== EXERCISE INPUTS ==

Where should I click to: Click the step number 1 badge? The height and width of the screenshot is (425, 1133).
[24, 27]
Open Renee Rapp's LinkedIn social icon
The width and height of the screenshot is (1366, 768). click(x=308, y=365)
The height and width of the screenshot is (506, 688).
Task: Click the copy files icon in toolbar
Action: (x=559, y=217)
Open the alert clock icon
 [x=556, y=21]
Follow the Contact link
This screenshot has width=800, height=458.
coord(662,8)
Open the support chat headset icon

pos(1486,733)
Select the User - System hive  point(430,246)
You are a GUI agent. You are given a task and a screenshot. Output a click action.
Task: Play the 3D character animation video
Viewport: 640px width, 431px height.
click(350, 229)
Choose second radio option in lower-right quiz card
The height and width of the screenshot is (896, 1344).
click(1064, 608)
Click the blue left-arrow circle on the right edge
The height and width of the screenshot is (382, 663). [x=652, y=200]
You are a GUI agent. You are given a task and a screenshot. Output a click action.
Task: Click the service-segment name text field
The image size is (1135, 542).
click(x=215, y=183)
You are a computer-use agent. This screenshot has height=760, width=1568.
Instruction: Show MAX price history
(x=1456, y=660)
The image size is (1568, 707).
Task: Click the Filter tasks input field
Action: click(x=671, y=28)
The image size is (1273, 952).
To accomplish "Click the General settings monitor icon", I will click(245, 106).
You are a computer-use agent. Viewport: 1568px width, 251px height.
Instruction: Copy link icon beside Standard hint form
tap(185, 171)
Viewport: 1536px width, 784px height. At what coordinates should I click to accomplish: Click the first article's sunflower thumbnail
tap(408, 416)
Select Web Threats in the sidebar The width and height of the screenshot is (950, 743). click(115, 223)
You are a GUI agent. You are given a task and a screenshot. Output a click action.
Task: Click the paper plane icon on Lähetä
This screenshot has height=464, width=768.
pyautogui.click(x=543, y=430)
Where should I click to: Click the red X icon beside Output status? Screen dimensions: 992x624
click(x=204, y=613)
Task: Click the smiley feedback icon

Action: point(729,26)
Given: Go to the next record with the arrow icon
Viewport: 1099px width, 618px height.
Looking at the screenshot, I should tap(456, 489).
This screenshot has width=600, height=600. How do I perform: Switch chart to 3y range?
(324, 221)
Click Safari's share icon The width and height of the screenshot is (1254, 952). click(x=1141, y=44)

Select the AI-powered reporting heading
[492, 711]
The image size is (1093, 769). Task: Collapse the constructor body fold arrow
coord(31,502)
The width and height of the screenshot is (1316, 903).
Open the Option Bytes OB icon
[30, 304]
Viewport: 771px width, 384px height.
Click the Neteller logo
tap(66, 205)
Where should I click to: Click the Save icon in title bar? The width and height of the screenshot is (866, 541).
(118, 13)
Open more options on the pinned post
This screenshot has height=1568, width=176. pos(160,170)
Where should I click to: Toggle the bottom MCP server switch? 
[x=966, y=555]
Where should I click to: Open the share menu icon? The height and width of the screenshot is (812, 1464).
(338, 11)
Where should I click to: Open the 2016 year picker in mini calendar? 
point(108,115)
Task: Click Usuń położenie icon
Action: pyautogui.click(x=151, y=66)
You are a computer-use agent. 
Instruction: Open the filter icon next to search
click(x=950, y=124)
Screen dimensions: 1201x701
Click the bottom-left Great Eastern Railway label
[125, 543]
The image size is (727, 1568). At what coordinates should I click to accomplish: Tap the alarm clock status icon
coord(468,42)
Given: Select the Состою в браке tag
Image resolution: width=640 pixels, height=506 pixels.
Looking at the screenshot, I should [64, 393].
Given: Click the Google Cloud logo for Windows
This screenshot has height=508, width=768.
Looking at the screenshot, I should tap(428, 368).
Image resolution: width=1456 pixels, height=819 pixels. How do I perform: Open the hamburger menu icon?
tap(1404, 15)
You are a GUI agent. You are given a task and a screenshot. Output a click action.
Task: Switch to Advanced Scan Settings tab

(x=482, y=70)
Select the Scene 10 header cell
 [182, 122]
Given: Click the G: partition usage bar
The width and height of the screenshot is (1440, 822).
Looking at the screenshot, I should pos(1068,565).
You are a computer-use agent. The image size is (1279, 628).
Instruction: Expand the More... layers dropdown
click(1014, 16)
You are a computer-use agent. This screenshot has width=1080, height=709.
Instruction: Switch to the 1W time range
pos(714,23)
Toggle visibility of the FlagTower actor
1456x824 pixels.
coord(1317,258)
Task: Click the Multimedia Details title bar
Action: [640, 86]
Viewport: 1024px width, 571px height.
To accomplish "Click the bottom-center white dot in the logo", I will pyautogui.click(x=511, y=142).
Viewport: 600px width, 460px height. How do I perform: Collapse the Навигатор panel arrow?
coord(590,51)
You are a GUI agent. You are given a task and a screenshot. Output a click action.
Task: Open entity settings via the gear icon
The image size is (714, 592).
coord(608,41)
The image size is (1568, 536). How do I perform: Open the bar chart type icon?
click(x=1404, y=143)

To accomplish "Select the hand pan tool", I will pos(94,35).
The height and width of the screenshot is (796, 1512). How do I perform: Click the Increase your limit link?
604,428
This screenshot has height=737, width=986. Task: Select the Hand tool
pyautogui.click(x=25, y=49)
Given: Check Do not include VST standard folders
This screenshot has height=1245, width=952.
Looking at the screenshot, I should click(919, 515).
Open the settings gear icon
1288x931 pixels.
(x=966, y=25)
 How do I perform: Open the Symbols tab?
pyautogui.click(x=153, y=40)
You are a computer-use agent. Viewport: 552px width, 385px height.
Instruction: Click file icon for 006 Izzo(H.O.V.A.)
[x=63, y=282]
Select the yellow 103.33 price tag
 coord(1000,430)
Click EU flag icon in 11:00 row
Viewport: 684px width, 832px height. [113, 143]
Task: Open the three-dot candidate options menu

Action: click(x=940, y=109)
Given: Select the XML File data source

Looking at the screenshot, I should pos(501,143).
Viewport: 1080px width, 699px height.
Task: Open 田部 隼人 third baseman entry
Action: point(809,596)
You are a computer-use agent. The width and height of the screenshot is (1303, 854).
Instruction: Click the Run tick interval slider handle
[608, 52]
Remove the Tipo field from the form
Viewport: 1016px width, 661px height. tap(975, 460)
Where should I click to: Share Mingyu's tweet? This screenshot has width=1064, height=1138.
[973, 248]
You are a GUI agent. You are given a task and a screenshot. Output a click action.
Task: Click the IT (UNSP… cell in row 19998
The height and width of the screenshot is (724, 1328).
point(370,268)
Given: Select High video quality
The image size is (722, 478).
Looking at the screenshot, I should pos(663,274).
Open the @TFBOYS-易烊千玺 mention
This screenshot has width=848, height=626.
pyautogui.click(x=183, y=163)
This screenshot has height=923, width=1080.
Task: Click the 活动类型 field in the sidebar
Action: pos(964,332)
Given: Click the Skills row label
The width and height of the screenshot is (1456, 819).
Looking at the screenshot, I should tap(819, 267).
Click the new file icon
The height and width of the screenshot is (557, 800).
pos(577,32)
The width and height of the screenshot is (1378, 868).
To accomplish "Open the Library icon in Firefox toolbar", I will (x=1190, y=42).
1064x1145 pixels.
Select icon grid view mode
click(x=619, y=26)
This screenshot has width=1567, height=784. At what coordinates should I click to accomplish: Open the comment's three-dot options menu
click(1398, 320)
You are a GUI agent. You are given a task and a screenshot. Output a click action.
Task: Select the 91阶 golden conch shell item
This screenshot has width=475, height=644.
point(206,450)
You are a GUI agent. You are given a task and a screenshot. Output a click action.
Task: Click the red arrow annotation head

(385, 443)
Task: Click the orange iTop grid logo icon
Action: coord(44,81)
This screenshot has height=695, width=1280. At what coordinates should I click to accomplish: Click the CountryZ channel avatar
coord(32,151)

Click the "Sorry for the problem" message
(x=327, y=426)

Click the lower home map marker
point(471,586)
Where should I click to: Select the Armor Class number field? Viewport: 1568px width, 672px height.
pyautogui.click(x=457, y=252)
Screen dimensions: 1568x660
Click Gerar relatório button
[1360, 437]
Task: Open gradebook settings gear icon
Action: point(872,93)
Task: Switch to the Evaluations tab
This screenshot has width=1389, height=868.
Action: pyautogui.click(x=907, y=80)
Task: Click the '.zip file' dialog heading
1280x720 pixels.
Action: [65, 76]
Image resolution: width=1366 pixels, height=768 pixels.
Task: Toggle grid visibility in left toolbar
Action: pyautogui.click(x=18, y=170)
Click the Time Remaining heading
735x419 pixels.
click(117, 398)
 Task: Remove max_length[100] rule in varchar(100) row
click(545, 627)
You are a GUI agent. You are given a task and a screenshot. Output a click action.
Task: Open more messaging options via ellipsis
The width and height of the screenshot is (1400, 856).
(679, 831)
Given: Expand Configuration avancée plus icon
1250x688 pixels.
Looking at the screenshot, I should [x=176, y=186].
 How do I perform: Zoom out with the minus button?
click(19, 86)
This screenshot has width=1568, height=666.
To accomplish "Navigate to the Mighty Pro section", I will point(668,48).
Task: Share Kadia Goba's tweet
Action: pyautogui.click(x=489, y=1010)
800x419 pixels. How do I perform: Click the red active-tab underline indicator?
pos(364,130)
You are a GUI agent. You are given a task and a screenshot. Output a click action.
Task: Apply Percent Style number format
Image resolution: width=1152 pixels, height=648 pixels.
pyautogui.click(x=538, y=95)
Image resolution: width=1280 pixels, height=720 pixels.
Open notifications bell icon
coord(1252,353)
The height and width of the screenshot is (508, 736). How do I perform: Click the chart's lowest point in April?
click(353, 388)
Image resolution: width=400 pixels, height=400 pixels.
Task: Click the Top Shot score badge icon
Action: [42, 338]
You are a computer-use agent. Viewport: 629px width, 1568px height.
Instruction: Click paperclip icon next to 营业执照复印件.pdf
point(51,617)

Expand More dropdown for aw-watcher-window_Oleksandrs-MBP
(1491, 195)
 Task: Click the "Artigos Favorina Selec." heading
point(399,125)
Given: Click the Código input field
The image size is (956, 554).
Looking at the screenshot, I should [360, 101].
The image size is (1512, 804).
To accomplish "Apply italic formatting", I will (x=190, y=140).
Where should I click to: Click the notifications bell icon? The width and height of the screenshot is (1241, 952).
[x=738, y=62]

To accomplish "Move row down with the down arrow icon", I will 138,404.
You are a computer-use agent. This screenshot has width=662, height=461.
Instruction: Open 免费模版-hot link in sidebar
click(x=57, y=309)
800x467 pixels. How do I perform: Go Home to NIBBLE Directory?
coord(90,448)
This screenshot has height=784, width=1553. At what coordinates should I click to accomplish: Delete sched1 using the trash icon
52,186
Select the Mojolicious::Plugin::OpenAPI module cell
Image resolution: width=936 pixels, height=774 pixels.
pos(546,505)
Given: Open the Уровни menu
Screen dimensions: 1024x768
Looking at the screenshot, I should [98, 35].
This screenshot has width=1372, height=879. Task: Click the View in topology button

===

- **REQUIREMENT**:
Lay out everything from the line that contains "Given: Click the Código input field" down to the line that contains "will (x=190, y=140)." as a JSON list of strings, one per line, with blank lines omitted.

- **RESULT**:
[
  "Given: Click the Código input field",
  "The image size is (956, 554).",
  "Looking at the screenshot, I should [360, 101].",
  "The image size is (1512, 804).",
  "To accomplish \"Apply italic formatting\", I will (x=190, y=140)."
]